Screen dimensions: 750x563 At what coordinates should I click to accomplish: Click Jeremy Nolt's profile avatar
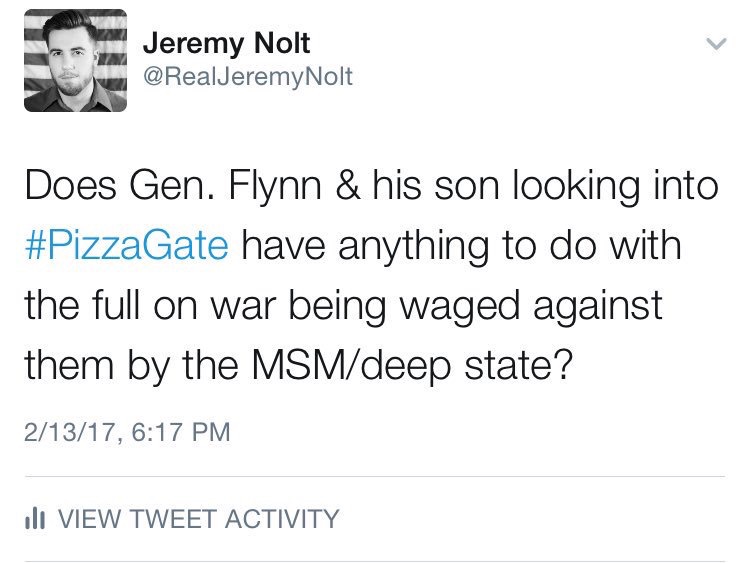[74, 61]
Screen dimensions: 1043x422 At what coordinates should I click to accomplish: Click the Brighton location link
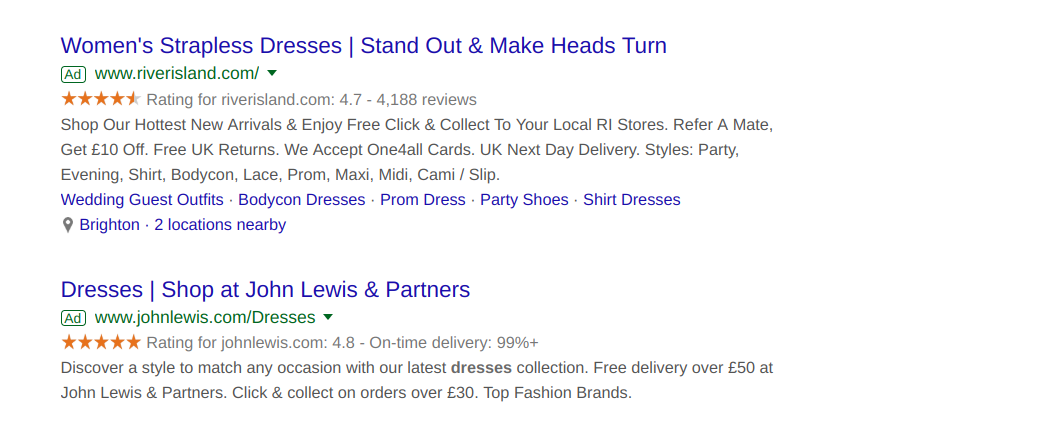(110, 225)
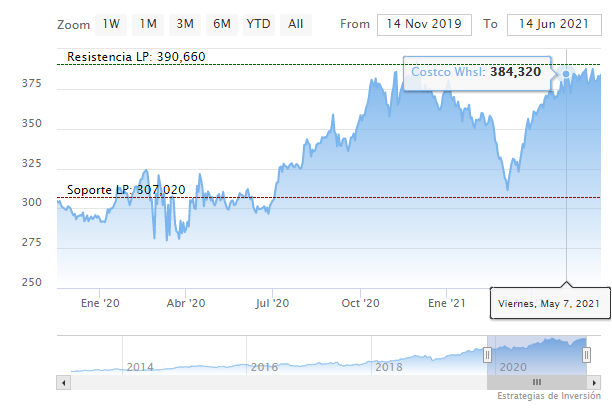Set zoom to 1M
Viewport: 612px width, 408px height.
(x=148, y=23)
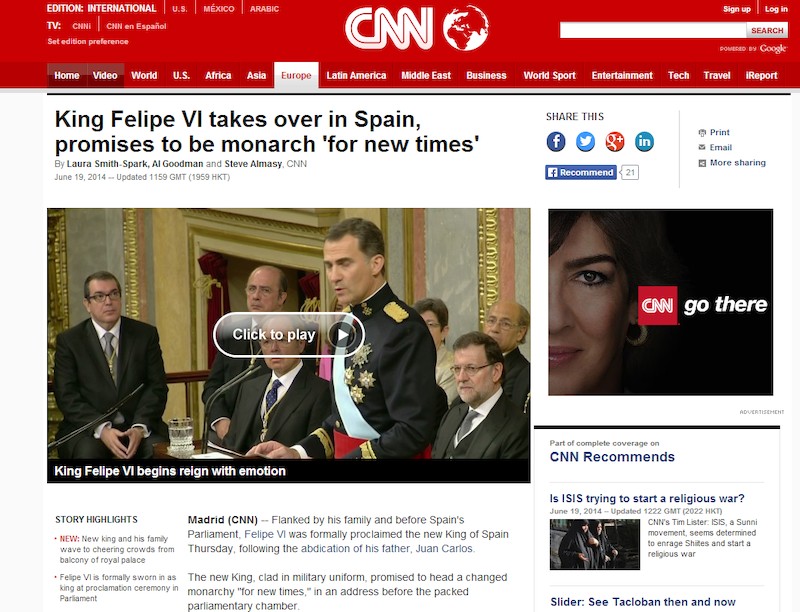Open ISIS story thumbnail image
Screen dimensions: 800x612
[x=594, y=544]
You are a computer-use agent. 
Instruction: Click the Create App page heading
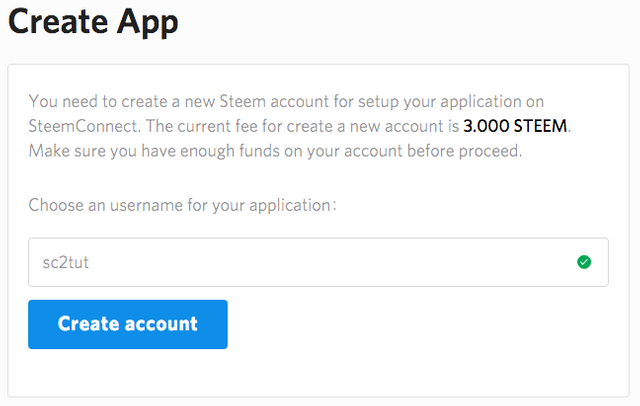coord(93,22)
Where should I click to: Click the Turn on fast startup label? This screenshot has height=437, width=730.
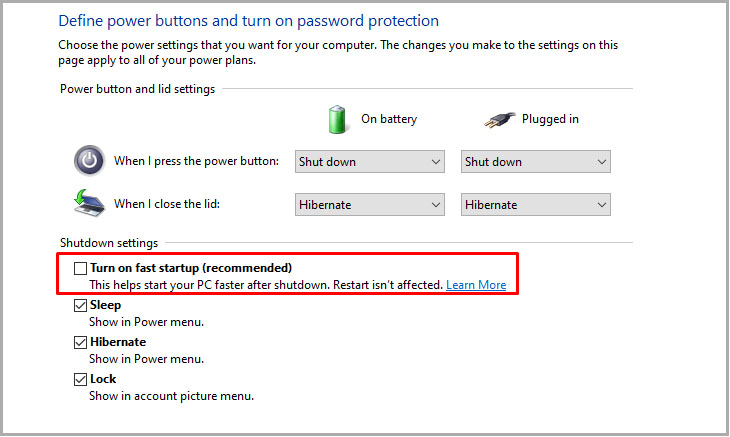coord(191,268)
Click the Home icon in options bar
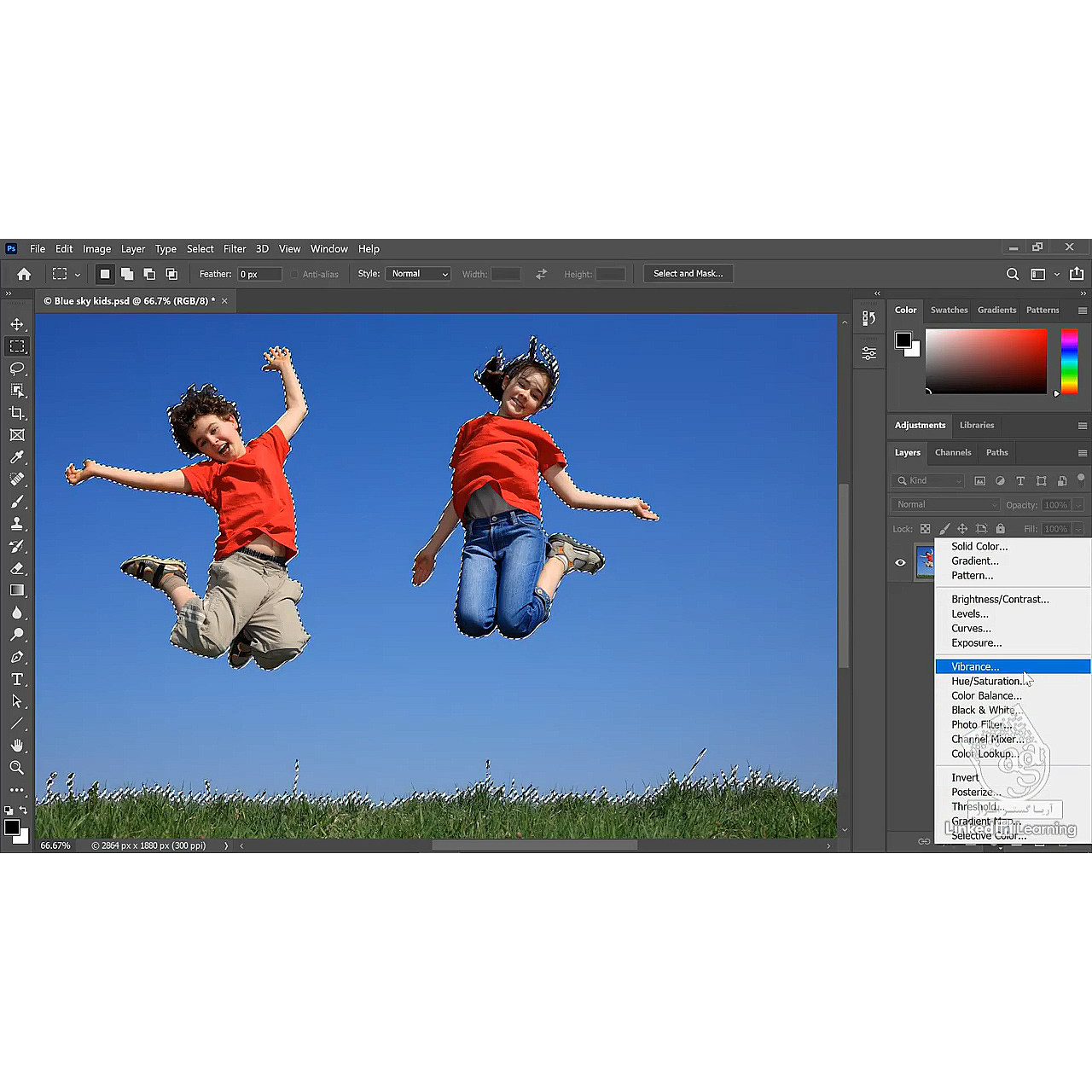The width and height of the screenshot is (1092, 1092). pyautogui.click(x=24, y=274)
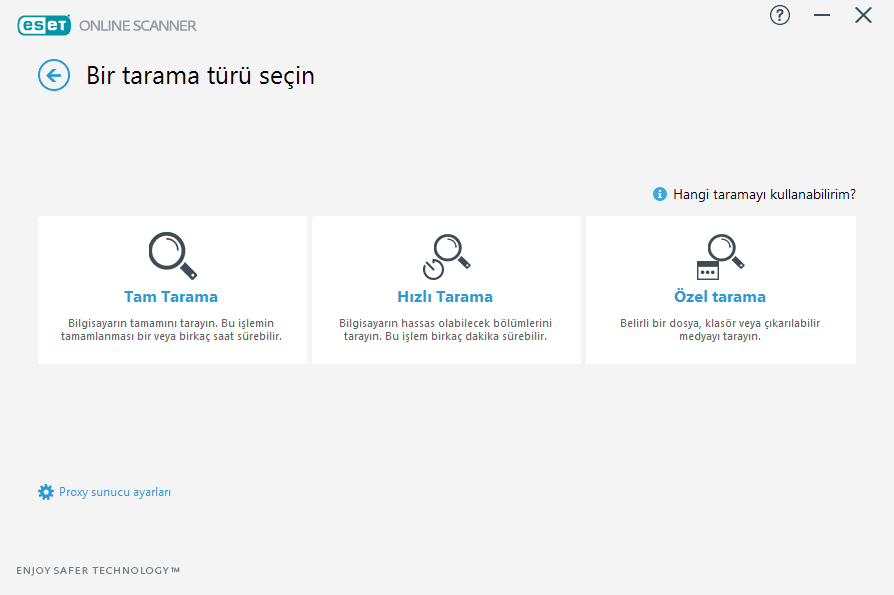
Task: Open help with the question mark icon
Action: click(780, 15)
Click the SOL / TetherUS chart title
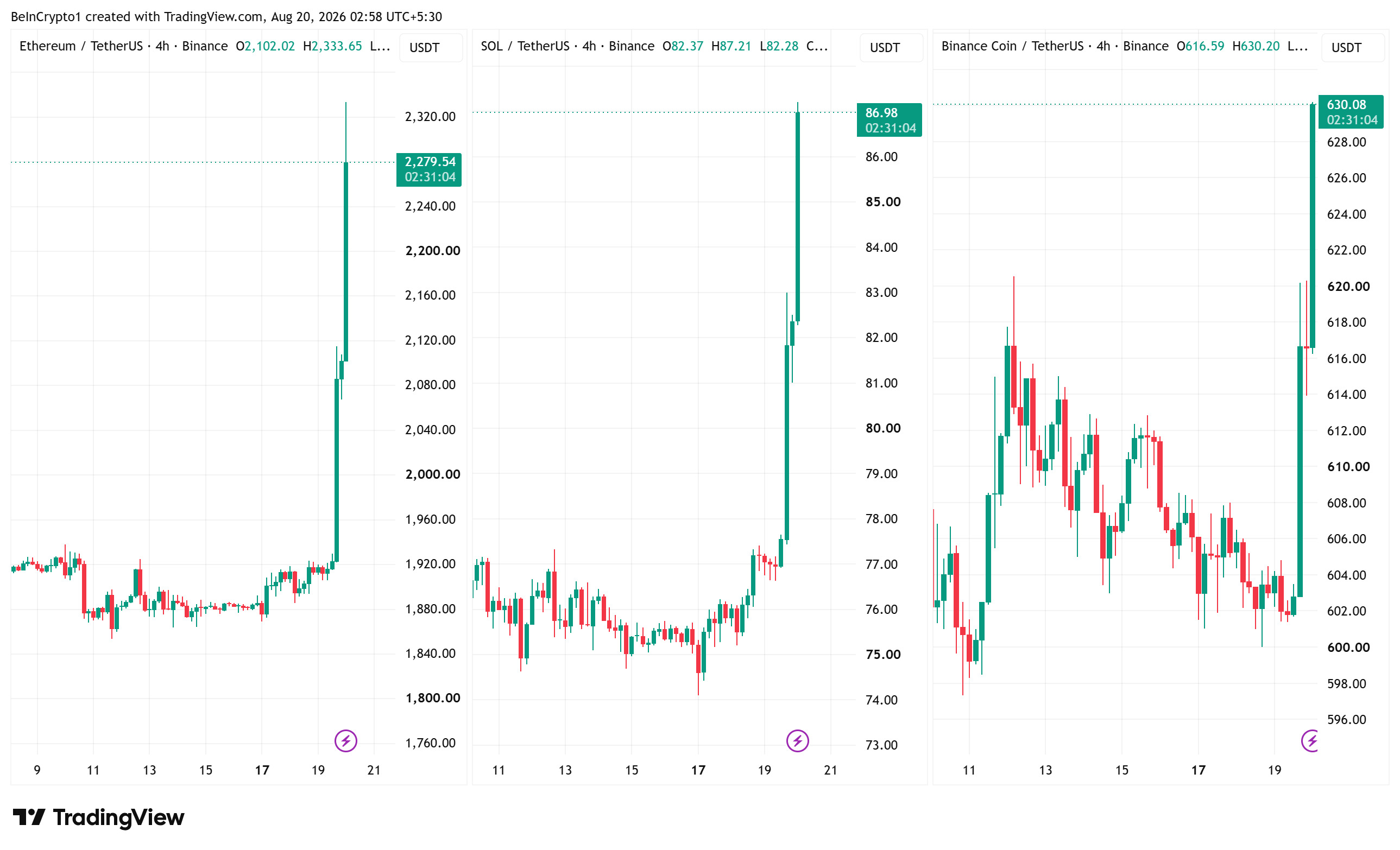Screen dimensions: 1400x850 click(525, 46)
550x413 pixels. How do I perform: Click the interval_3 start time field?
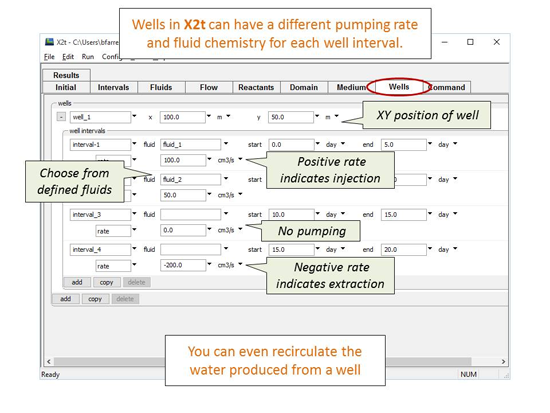(291, 214)
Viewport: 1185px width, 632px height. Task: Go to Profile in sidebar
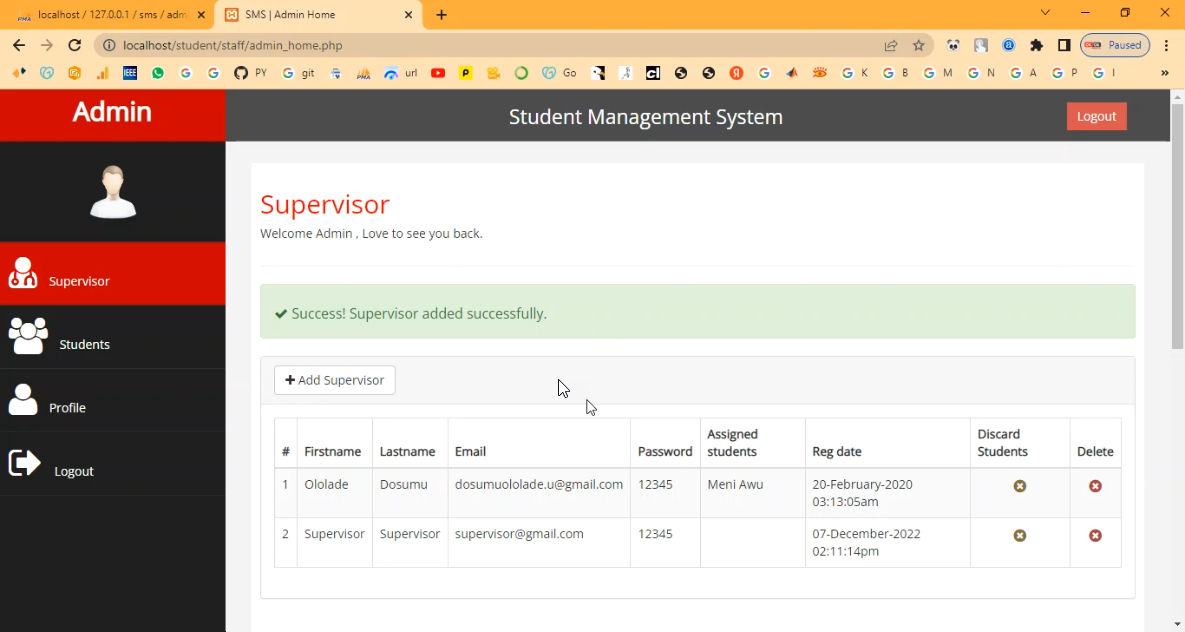(67, 407)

************

• **Task directions**: I need the lines from the line containing "You are a computer-use agent." through the final line of the listing duplicated exactly, both ends included, with no pictures and nothing else.

• **Exercise solution**:
You are a computer-use agent. 
Instruction: Click the Create App page heading
coord(93,22)
Where should I click to: Click the Turn on fast startup label? This screenshot has height=437, width=730.
coord(191,268)
Click the Home icon in options bar
The width and height of the screenshot is (1092, 1092). pyautogui.click(x=24, y=274)
Task: Open help with the question mark icon
Action: click(780, 15)
Click the SOL / TetherUS chart title
Screen dimensions: 1400x850 click(525, 46)
550x413 pixels. How do I perform: Click the interval_3 start time field?
(291, 214)
Viewport: 1185px width, 632px height. Task: Go to Profile in sidebar
(67, 407)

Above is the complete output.